Boardman v. Inslee, No. 19-35113 (9th Cir. Oct. 22, 2020).
Complaint, Boardman v. Inslee, No. 3:17-cv-05255 (W.D. WA. Apr. 5, 2017), complaint hosted by freedomfoundation.com (plaintiff).
In a win for unions, the U.S. Court of Appeals for the Ninth Circuit recently affirmed a district court’s summary judgment upholding the constitutionality of Washington state ballot initiative 1501. The court rejected First and Fourteenth Amendment challenges, leaving in place limitations that make it more difficult for appellants to reach in-home care providers and inform them of their right to opt-out of agency fee payments to their collective bargaining representatives.
Initiative 1501 (“I-1501”), which was supported by nearly 71% of Washington voters in 2016, was described on the ballot as a measure to “increase the penalties for criminal identity theft and civil consumer fraud targeted at seniors or vulnerable individuals.” Part III of the initiative also prohibited public access to certain government-controlled information—namely, the personal information of “in-home care givers of vulnerable populations.” However, the initiative allowed information to be provided to providers’ exclusive bargaining representatives. The Freedom Foundation, a conservative think-tank and co-appellants in the case along with several individual in-home providers, dubbed I-1501 as a “Trojan horse designed to deceive Washington state voters into approving something they wouldn’t otherwise.”
The more than 35,000 home healthcare providers and 8,000 home-based childcare providers in Washington are required to participate in statewide collective bargaining, represented by the SEIU 775 and the SEIU 925 unions, respectively. Prior to 2014, unions would routinely require and collect payment from members and non-members aliketo support the groups’ collective-bargaining activities. In 2014, the Supreme Court held in Harris v. Quinn that quasi-public employees like in-home care providers cannot be forced to pay agency fees as non-members of a union. Following the decision, some unions continued to automatically collect payments, requiring an explicit “opt-out” from the provider– either to resign from the union and stop paying member dues, or to stop paying non-member fees. The Supreme Court’s 2018 Janus v. AFSCME Council 31 decision effectively nullified the opt-out loophole for public-sector labor unions, but certain workarounds remain in place that make it difficult for workers to resign as dues-paying members of such unions. Since the changes in law, the appellants have attempted to inform other in-home providers of their right to opt out of paying agency fees to the unions. Two co-appellants are also motivated by a campaign to replace the SEIU 925 union with a competing one, on whose board they serve. Given the large number of individual in-home care providers throughout the state, appellants have relied for years on Public Records Act (“PRA”) requests to obtain lists of providers’ contact information. The unions unsuccessfully challenged the PRA information requests a number of times, and in response helped introduce I-1501. The initiative subsequently exempted the relevant provider information from further disclosure. Appellants challenged I-1501 on First and Fourteenth Amendment claims.

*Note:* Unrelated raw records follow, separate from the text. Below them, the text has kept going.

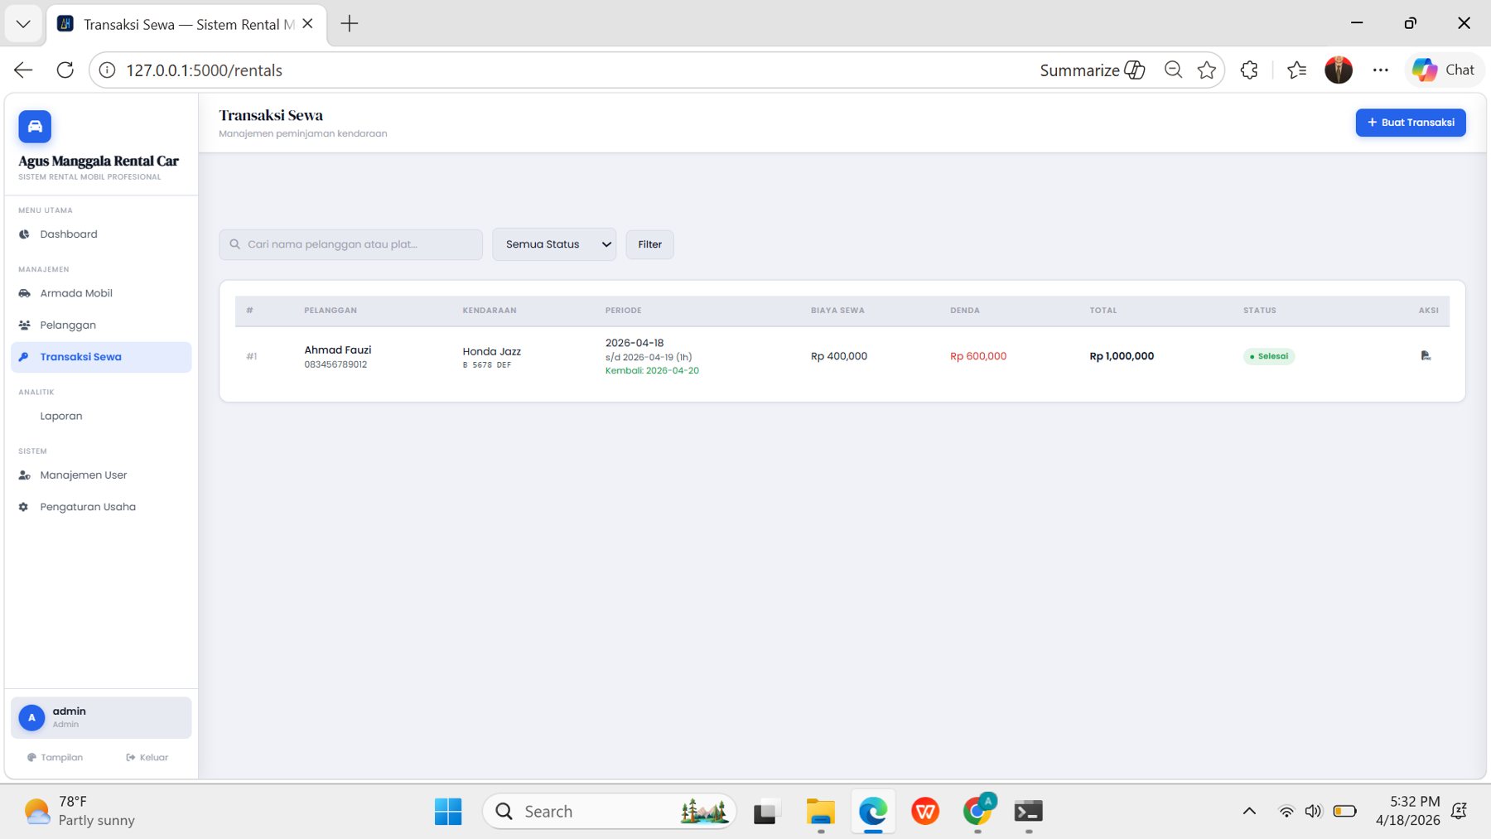
Task: Open the Tampilan theme option
Action: [55, 757]
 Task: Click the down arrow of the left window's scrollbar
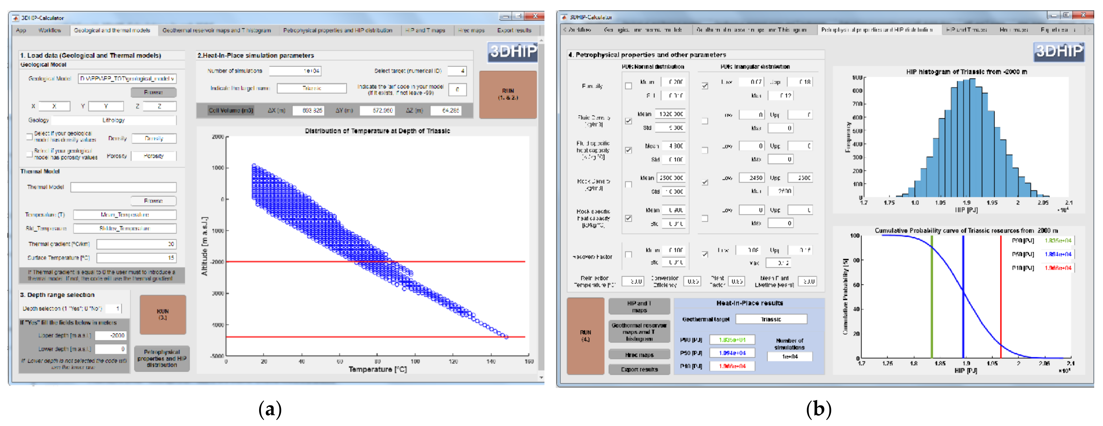(541, 378)
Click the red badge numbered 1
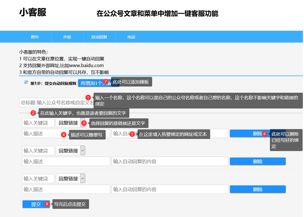 point(88,97)
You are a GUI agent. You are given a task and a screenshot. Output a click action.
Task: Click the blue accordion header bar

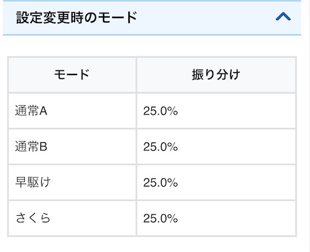[152, 18]
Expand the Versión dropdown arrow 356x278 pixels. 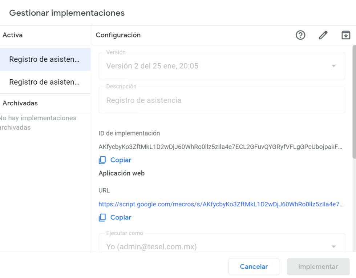coord(333,66)
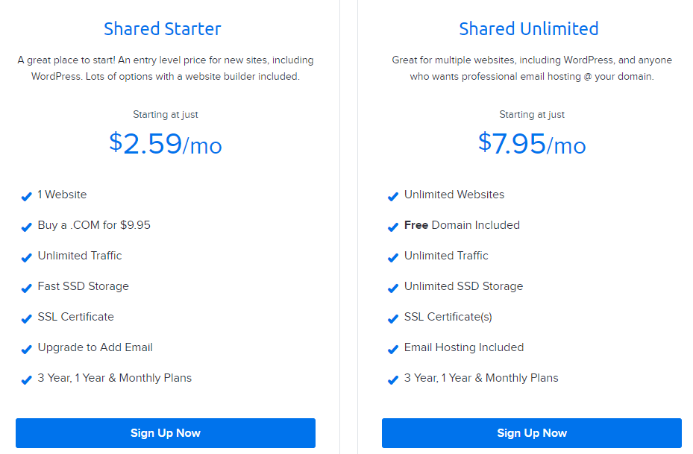Viewport: 693px width, 454px height.
Task: Click checkmark beside Fast SSD Storage
Action: [27, 288]
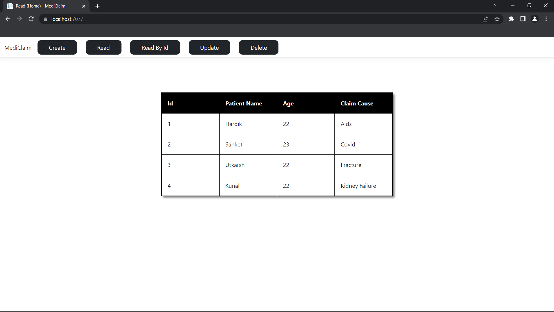The image size is (554, 312).
Task: Open the browser extensions icon
Action: (x=512, y=19)
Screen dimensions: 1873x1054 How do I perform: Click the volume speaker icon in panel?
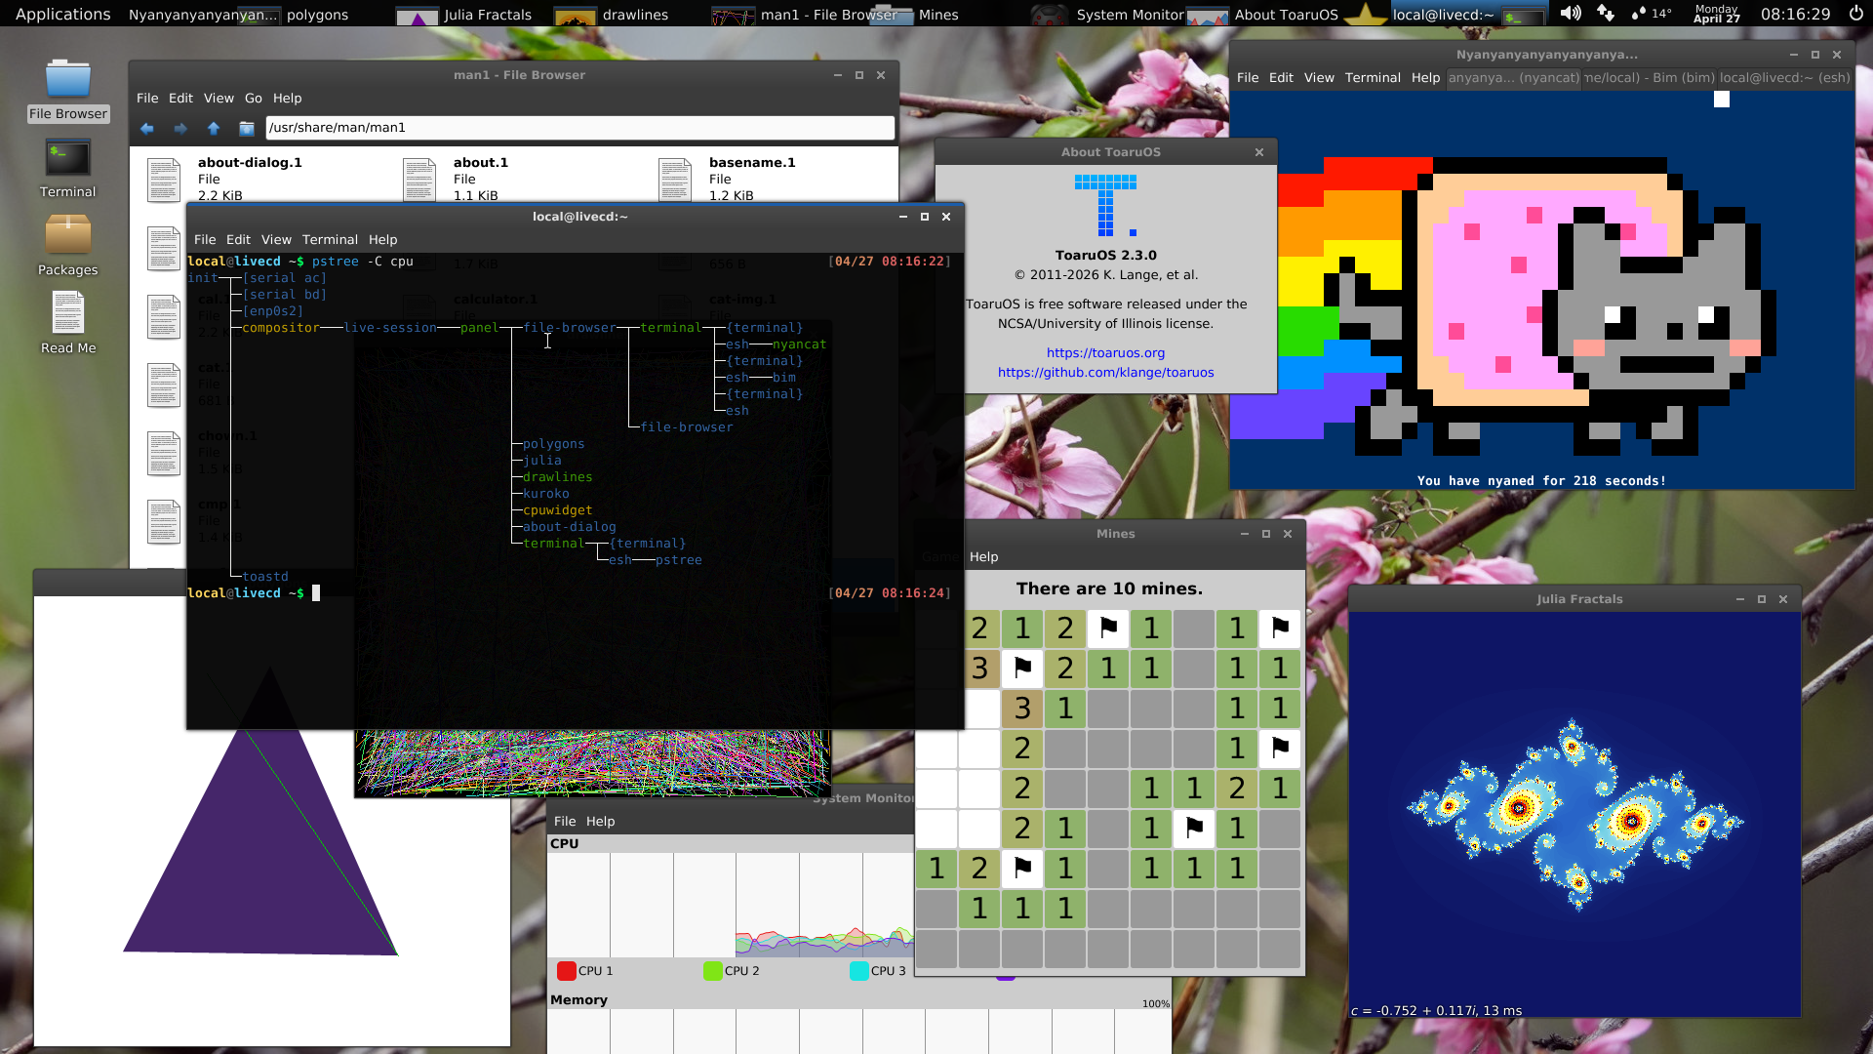pyautogui.click(x=1570, y=14)
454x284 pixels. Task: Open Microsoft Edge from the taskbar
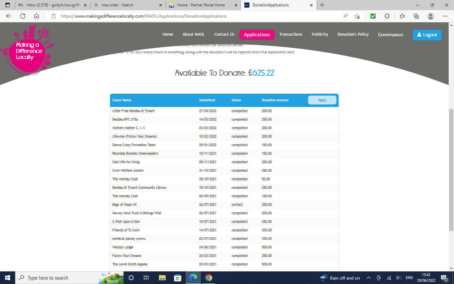(x=193, y=278)
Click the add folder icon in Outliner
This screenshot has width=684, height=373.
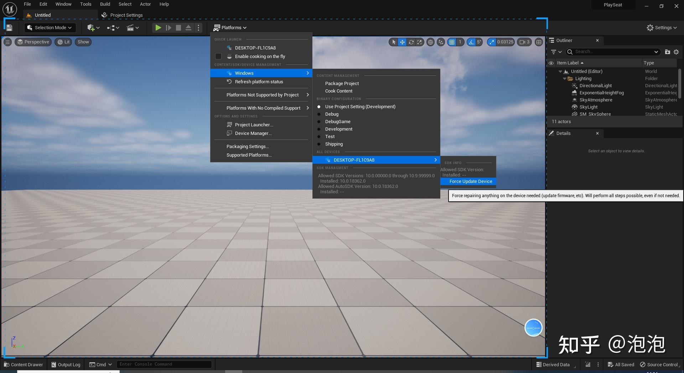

The Ninth Circuit rejected all claims. Noting that although the First Amendment does not guarantee a right to government information, recent precedent restricts imposing viewpoint-based discrimination in the provision of such information. However, the Court did not find that such a First Amendment claim was supported here: there was no evidence of viewpoint preference between parties, and the challenged provisions did not “draw distinctions based on the message.” The Court also rejected that the limited relationships conferred by the union representation implicated appellants’ associational rights and stated that appellants lacked the standing to assert the First Amendment rights of other in-home providers. Finally, Equal Protection challenges also failed, as the initiative passed rational-basis review given that it furthered a legitimate state purpose of protecting vulnerable populations.
Judge Bress dissented. He found that prohibiting access to provider information to all but the unions was effectively promoting the incumbent unions’ views at the expense of anyone who might oppose them. He called I-1501 “transparent viewpoint discrimination…” that “fail[s] First Amendment scrutiny and thereby violate[s] Appellants’ fundamental rights under the Equal Protection Clause.”
Proponents of the initiative applauded the decision as protecting the personal information of vulnerable populations and their caregivers. However, despite the victory, restrictions following the decisions in Harris and Janus continue to hurt union membership and income.
Savely Zakharenko is a 1L at Harvard Law School.